- [Given instruction A]
According to the article on the Wildomar parks ballot measure, what annual base tax would be imposed on property owners if the measure passed?

- [Excerpt provided]
+ + + + + + +

The parks measure will not include a $5 million bond issue to build a new park east of the 15 Freeway. A senior tax exemption was also cut.

On June 7, Wildomar residents will have the opportunity to vote on whether they want to incur a special tax to keep their city parks open. But voters won’t be asked to decide the fate of new park construction.

During Monday night’s Wildomar City Council meeting, members unanimously voted to approve resolutions that pave the way for a June special municipal election and a ballot measure aimed at funding city parks.

The measure will, if passed by city residents June 7, see the formation of a Community Facilities District and an annual base tax of $28 imposed on Wildomar property owners to pay for maintenance of the city’s three existing parks.

With the resolutions, council members dropped the idea of putting forth a ballot measure that, in addition to the $28 annual base tax, would have also asked voters whether the city should incur $5 million in debt via bonds. The money would have been used to construct a new city park east of the 15 Freeway. Under such a plan, residents would have paid back the debt at an additional annual base tax rate of $17.

“I’m not in favor of a bond,” Councilman Tim Walker said, adding that he felt the measure stood a better chance of voter approval without the bond issue.

“I think the voters will be hard pressed to vote for the bond issue,” Councilman Ben Benoit said.

Council members also came to consensus and voted to adopt resolutions that stripped a senior tax exemption out of the measure.

All council members expressed their disappointment at removing the senior exemption, but said they were willing to make the concession to avoid possible legal action from some in the community who say such an exemption favors a particular group of people.

“I think this is a sad day,” Mayor Marsha Swanson said of removing the senior tax exemption. “I’m a fighter, but I’d rather take it out (the exemption) than fight a legal battle.”

Councilwoman Bridgette Moore has been an outspoken parks’ advocate for many years, and her disappointment in the concessions was noted Monday night.

"I don't like it and it's not what I want," she said, but affirmed her support for the measure moving forward.

“We have to have a united front,” she said to City Council and community supporters, adding that it will take significant campaigning to ensure the measure gets the two-thirds majority it needs to pass in June.

Murrieta Momma March 27, 2011 at 02:40 PM
oops . .. the second sentence should say: The TAX is for . . .
Dana DeJong April 01, 2011 at 11:21 PM
We need our parks. If the parks are closed they will look horrible and property values will go down. We have a beautiful park lets keep it. Have you driven by there any day of the week and seen the people using the park. People of all ages even senior citizens. It's great. Where will all these people go if the park is shut down. Give me a break it's only 28$ a year. Find a cause that's really worth fighting for. Our kids need parks we have nothing as it is to do.

+ + + + + + +

(Rows excerpted from a collection)

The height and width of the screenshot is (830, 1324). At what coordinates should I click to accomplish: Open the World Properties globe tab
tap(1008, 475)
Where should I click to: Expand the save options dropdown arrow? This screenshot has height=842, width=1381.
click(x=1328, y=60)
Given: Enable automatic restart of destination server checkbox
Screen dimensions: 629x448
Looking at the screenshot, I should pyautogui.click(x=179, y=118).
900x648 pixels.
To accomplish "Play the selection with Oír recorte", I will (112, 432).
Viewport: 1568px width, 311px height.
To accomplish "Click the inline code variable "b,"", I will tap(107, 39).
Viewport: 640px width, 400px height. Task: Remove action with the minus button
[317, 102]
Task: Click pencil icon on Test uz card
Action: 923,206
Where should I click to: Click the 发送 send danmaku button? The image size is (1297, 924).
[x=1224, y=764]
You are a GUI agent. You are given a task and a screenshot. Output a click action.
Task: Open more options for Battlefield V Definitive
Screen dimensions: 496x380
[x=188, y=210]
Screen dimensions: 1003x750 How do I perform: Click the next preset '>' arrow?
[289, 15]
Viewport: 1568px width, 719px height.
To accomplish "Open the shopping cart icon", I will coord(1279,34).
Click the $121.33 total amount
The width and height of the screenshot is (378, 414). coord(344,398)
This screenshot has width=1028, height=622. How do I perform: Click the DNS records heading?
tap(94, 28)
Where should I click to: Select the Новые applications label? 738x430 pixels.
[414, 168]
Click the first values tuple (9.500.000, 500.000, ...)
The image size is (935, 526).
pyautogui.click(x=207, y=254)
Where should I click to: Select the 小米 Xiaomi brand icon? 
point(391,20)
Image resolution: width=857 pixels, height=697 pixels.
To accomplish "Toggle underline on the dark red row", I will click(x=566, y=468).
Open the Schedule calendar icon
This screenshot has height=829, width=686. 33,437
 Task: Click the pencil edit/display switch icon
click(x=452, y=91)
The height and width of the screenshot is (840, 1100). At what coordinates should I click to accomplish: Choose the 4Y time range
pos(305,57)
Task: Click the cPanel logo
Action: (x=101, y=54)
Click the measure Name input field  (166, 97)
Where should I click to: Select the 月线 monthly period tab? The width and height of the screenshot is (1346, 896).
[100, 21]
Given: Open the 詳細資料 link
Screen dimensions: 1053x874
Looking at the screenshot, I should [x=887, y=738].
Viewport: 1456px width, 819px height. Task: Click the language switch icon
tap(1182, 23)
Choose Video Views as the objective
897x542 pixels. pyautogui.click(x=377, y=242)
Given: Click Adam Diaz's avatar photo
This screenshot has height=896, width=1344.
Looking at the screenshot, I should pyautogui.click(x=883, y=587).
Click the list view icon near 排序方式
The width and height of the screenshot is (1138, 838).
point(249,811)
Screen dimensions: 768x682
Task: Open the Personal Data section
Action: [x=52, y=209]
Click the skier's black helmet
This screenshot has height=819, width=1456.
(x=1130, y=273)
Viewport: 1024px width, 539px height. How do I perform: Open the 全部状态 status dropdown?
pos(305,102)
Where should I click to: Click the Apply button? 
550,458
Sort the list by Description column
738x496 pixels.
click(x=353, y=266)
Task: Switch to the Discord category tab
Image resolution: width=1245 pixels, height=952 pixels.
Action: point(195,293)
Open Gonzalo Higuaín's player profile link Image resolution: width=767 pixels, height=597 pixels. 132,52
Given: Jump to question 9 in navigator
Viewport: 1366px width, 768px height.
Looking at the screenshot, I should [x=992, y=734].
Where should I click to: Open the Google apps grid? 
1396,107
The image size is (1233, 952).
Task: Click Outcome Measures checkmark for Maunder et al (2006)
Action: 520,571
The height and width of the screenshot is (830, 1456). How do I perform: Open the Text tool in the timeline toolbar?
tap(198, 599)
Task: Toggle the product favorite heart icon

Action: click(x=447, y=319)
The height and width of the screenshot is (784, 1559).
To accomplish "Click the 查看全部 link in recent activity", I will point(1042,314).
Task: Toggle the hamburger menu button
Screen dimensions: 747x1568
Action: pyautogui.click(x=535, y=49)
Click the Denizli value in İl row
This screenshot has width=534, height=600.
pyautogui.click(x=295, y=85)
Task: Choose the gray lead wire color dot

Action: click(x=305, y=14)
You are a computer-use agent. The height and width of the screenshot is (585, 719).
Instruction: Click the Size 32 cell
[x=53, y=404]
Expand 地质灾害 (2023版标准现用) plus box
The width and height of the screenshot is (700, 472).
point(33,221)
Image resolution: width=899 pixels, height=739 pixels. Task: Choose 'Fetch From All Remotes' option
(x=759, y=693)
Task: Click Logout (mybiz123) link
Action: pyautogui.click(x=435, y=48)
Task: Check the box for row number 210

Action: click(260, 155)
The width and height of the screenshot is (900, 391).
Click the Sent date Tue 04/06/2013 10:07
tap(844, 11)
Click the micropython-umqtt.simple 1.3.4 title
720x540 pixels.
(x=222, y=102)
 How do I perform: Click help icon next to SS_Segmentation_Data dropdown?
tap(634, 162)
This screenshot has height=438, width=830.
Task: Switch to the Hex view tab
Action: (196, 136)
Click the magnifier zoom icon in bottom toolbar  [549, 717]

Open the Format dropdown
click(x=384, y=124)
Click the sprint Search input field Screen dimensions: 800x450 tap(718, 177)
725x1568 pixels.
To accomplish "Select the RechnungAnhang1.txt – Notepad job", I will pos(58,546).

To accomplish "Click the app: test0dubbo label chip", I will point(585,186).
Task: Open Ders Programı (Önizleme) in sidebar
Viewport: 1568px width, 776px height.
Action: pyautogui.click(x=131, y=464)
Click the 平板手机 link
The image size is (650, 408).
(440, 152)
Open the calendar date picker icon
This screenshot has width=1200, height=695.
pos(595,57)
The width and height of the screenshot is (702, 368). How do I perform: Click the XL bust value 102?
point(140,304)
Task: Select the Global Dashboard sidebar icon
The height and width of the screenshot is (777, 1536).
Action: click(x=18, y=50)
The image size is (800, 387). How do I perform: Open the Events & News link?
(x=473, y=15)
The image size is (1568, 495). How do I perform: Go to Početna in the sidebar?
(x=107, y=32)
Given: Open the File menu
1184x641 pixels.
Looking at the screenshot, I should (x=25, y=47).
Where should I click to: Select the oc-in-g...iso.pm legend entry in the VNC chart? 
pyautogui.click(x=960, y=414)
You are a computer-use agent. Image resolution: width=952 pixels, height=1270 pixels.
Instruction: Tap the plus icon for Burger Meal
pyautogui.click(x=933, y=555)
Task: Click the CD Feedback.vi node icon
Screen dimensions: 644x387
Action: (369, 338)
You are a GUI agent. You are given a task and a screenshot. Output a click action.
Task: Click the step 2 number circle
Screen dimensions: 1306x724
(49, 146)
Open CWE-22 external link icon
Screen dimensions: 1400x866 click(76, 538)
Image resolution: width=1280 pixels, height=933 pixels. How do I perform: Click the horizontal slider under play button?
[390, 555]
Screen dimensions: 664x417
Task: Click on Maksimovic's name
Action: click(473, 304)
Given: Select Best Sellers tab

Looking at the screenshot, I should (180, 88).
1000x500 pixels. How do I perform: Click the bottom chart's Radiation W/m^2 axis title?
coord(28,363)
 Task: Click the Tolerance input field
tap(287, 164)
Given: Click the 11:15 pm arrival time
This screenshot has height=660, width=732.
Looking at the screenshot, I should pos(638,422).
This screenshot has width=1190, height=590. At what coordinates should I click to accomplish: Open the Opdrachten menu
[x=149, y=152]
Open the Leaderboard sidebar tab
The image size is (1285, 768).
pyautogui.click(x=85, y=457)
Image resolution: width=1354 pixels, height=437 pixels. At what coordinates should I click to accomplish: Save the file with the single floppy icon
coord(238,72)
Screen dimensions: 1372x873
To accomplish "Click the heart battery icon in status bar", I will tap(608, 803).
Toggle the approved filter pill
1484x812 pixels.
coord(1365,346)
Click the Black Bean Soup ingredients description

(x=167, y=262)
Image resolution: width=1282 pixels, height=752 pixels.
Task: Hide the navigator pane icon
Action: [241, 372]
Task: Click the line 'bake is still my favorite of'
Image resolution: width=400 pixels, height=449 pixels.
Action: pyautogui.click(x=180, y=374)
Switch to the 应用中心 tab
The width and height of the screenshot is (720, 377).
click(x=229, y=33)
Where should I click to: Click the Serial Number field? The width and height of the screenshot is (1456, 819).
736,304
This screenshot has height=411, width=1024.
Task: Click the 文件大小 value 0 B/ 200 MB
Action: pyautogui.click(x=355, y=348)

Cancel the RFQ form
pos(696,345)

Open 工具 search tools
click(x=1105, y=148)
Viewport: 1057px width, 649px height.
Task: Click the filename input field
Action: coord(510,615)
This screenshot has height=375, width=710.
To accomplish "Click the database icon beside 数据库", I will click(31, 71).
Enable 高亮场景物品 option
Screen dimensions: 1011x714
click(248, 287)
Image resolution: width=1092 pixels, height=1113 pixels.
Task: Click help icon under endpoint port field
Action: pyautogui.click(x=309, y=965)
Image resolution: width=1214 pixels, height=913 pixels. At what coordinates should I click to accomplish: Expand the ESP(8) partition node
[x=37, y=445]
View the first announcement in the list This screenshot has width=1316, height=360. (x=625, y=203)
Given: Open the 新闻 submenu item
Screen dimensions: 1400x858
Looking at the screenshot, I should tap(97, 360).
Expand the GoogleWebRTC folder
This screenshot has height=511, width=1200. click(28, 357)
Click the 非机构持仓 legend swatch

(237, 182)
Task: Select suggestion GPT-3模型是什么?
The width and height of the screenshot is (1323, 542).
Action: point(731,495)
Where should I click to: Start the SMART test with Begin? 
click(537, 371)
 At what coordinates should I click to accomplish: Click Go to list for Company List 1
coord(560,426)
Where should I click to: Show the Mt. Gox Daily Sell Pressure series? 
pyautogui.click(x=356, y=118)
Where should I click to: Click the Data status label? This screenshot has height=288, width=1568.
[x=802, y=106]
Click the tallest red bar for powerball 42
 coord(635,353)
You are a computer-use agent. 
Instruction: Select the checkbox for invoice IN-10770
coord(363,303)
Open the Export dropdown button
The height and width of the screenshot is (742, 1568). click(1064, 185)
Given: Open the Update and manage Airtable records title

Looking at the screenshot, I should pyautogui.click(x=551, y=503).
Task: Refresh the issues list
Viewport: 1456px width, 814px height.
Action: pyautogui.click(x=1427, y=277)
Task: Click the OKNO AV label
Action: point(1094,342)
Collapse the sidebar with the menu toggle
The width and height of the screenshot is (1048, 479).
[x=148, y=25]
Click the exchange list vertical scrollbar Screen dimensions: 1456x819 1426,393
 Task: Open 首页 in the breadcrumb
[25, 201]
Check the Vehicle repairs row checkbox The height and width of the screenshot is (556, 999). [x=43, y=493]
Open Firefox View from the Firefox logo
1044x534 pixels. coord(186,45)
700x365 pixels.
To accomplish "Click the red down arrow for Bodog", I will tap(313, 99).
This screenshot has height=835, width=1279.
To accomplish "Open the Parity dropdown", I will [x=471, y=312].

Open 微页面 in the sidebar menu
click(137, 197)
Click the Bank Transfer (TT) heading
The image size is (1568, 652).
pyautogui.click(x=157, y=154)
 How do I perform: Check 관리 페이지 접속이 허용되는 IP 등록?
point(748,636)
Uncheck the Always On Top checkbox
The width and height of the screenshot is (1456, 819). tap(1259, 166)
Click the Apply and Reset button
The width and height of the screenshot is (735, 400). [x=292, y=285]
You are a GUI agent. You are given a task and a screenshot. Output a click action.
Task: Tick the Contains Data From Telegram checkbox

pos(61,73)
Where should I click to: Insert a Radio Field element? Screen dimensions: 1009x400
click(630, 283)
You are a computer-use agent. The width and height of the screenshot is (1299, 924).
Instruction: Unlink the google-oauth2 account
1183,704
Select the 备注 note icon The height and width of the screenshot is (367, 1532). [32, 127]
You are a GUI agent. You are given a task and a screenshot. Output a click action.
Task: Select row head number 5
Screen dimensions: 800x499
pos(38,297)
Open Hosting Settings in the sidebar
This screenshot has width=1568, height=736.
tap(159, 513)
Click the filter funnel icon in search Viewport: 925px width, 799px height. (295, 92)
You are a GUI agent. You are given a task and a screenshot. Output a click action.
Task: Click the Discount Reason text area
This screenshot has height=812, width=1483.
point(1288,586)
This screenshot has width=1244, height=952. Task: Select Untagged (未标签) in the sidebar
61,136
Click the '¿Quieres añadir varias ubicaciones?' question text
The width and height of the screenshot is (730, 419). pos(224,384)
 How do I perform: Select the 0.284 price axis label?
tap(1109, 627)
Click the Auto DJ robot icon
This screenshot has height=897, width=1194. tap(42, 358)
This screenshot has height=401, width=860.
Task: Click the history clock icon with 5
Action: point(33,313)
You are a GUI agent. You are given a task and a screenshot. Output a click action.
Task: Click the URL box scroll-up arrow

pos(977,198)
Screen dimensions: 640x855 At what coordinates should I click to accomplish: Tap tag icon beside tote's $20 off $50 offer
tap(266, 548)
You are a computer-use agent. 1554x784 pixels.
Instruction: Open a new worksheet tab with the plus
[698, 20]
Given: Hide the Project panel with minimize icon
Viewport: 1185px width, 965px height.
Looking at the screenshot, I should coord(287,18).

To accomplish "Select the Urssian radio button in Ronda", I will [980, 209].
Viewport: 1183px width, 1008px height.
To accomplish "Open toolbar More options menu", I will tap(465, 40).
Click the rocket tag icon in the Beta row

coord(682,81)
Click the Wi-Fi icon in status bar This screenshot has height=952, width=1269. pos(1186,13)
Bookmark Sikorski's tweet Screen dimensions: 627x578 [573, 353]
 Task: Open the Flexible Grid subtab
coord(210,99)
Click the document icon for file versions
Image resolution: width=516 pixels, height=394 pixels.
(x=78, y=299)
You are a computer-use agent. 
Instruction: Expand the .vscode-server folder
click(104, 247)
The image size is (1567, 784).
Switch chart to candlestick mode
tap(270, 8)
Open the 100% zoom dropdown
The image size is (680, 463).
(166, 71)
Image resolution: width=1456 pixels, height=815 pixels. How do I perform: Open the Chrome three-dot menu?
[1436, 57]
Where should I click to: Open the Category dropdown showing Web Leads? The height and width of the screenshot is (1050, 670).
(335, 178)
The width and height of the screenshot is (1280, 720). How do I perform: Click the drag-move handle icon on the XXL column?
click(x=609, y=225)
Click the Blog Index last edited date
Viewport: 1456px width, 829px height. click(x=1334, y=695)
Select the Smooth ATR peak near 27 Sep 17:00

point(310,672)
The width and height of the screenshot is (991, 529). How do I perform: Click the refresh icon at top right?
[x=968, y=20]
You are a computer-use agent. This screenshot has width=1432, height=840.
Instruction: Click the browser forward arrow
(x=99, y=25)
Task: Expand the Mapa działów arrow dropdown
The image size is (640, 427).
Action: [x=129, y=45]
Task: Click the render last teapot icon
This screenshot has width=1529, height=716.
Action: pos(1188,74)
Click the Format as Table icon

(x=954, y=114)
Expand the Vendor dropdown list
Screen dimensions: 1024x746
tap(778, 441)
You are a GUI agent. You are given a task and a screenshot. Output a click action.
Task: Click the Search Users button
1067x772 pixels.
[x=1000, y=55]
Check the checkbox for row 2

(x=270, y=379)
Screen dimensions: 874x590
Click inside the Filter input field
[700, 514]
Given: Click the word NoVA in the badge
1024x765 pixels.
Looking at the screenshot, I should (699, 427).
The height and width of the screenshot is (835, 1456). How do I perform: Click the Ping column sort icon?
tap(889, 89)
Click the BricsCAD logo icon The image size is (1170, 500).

+ + + + + + +

- [Given instruction B]
From the rows, lay out the lines starting with the one containing "Click the Blog Index last edited date" and going on through the one containing "[x=968, y=20]", both included, as a Markdown table with the columns No. and Line. Leave out blank lines.

- [Finished answer A]
An annual base tax of $28.

- [Finished answer B]
| No. | Line |
|---|---|
| 1 | Click the Blog Index last edited date |
| 2 | Viewport: 1456px width, 829px height. click(x=1334, y=695) |
| 3 | Select the Smooth ATR peak near 27 Sep 17:00 |
| 4 | point(310,672) |
| 5 | The width and height of the screenshot is (991, 529). How do I perform: Click the refresh icon at top right? |
| 6 | [x=968, y=20] |